Je ne fais pas du business, je fais de la cuisine”

- JACQUES GANTIÉ

Jean-Georges, Daniel, Le Bernardin, ces restaurant­s sont des institutio­ns tenues par des chefs français à New York, la ville qui adore la gastronomi­e mais qui a été durement frappée par la Covid depuis le printemps. À deux pas du Rockefelle­r Center, Le Bernardin était fermé depuis la mimars et Éric Ripert ne l’a rouvert que début octobre, à seulement 25 % de sa capacité, en même temps que Jean-Georges Vongericht­en (dix restaurant­s) et Daniel Boulud qui vient de lancer Boulud-sur-Mer avec une nouvelle carte aux saveurs de la Côte d’Azur. « Mais New York sera toujours New York et reviendra au niveau où elle était, avec sa créativité et son énergie », affirme Éric Ripert. Il y accoste en 1991 à l’âge de 23 ans, peu après son arrivée au Watergate Restaurant de Washington, recommandé par Joël Robuchon à Jean-Louis Palladin, précurseur des chefs français outre-Atlantique. Propriété de Maguy et Gilbert Le Coze, frère et soeur et créateurs à Paris de l’enseigne éponyme, Le Bernardin l’attend.
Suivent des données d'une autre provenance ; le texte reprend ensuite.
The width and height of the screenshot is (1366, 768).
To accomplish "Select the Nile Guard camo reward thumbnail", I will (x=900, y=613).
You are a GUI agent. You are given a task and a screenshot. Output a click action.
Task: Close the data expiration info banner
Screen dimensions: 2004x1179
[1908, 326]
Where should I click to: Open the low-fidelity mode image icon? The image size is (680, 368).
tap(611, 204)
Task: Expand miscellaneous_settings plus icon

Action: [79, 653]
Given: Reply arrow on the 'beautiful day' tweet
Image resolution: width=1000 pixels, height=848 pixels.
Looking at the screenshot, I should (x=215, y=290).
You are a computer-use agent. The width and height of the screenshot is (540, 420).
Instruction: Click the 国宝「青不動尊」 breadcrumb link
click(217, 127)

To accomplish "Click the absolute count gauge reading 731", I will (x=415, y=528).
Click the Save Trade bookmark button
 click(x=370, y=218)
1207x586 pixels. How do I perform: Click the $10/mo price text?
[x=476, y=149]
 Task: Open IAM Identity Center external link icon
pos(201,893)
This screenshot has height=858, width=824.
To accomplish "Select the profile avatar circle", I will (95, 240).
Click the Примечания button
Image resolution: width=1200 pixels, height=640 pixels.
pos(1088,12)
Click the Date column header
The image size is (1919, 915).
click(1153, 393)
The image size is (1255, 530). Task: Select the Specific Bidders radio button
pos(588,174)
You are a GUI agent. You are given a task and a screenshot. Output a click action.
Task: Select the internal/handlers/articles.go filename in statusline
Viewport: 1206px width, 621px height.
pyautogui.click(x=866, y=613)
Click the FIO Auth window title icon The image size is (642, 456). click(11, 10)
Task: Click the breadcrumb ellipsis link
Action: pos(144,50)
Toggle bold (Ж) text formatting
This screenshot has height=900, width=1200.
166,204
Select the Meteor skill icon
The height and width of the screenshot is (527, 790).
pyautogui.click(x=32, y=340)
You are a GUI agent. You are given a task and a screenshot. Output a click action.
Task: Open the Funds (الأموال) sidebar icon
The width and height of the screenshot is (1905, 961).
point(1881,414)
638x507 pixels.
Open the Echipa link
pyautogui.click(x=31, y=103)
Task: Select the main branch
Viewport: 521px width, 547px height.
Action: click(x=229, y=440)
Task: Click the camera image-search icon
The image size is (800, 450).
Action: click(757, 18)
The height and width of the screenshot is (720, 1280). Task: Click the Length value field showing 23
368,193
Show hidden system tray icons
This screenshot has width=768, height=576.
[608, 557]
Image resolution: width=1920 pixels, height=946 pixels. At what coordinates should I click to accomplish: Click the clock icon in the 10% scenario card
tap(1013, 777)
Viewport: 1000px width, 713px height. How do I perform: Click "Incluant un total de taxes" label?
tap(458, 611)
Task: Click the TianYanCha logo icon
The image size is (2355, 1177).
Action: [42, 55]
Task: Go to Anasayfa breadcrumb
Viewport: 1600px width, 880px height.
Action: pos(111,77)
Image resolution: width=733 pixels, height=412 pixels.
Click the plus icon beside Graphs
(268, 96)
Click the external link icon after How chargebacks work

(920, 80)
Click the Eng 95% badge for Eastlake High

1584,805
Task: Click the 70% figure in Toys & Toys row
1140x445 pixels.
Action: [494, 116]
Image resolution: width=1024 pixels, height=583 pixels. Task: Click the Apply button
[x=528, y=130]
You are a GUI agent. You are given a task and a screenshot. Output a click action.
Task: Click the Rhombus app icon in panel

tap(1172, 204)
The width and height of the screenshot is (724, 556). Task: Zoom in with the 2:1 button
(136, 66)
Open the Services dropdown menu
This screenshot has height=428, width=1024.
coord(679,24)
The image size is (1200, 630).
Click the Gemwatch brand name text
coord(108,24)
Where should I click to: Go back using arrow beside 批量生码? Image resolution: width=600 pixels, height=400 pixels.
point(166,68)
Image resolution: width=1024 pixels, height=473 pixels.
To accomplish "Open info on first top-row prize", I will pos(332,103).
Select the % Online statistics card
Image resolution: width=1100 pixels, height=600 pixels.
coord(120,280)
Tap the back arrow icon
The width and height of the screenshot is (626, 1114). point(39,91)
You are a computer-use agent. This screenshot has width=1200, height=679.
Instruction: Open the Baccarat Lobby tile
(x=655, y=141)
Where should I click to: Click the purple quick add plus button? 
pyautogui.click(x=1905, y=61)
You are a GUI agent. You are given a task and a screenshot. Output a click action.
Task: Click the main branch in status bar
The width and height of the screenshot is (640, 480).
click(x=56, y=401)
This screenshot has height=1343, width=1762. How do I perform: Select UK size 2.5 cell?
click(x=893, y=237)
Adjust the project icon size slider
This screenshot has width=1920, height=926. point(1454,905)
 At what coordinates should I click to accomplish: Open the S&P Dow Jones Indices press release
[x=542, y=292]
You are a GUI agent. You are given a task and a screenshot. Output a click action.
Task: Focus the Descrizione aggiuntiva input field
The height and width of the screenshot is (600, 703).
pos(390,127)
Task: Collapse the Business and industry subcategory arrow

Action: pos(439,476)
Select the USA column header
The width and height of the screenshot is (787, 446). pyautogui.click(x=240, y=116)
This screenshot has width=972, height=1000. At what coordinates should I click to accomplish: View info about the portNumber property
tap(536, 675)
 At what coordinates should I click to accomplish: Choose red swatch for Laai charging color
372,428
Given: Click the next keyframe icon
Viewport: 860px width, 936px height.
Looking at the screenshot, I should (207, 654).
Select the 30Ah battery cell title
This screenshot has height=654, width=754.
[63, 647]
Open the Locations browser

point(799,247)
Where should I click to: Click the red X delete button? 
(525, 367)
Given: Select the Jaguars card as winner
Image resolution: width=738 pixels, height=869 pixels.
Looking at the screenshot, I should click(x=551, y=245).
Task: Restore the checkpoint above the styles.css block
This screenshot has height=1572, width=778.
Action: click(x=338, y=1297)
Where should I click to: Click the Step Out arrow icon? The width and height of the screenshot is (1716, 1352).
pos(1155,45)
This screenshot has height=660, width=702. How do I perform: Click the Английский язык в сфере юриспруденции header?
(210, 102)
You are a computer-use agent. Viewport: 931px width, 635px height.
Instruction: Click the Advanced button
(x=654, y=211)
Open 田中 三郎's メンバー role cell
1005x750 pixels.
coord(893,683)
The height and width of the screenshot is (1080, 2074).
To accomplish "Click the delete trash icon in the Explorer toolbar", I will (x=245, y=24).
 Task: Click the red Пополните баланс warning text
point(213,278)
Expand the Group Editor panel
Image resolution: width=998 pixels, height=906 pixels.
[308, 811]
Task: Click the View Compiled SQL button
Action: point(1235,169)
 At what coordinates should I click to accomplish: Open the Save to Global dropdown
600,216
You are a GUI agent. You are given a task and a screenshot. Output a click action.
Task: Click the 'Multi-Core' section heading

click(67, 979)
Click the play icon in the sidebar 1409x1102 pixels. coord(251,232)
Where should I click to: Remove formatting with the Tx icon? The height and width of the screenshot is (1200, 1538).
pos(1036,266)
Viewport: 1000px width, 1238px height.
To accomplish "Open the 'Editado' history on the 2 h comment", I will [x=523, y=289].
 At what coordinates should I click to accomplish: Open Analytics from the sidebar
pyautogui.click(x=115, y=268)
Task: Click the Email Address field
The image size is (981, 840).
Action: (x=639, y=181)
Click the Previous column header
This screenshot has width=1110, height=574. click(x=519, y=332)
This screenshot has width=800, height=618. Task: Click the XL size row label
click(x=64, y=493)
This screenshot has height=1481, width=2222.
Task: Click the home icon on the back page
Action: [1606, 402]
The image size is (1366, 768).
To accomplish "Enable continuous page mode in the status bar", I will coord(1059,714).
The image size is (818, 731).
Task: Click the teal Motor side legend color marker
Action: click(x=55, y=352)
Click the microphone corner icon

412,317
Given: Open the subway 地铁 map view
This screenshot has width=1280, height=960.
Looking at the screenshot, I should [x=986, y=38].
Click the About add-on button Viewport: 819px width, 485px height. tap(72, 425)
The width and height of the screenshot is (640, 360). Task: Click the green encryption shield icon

À la mort du second en 1994, le jeune Antibois reprend les rênes aux côtés de Maguy et en fera le meilleur restaurant de poissons des États-Unis. Trente ans ont passé au 155 West 51 Street et ce chef charismati­que ne s’endort pas sur ses lauriers .«Cheznous,

(1) pas de plats signature. New York oblige à se renouveler et le client aime notre mélange de rigueur, de sophistica­tion et de naturel et vit un moment culinaire unique, en toute décontract­ion. »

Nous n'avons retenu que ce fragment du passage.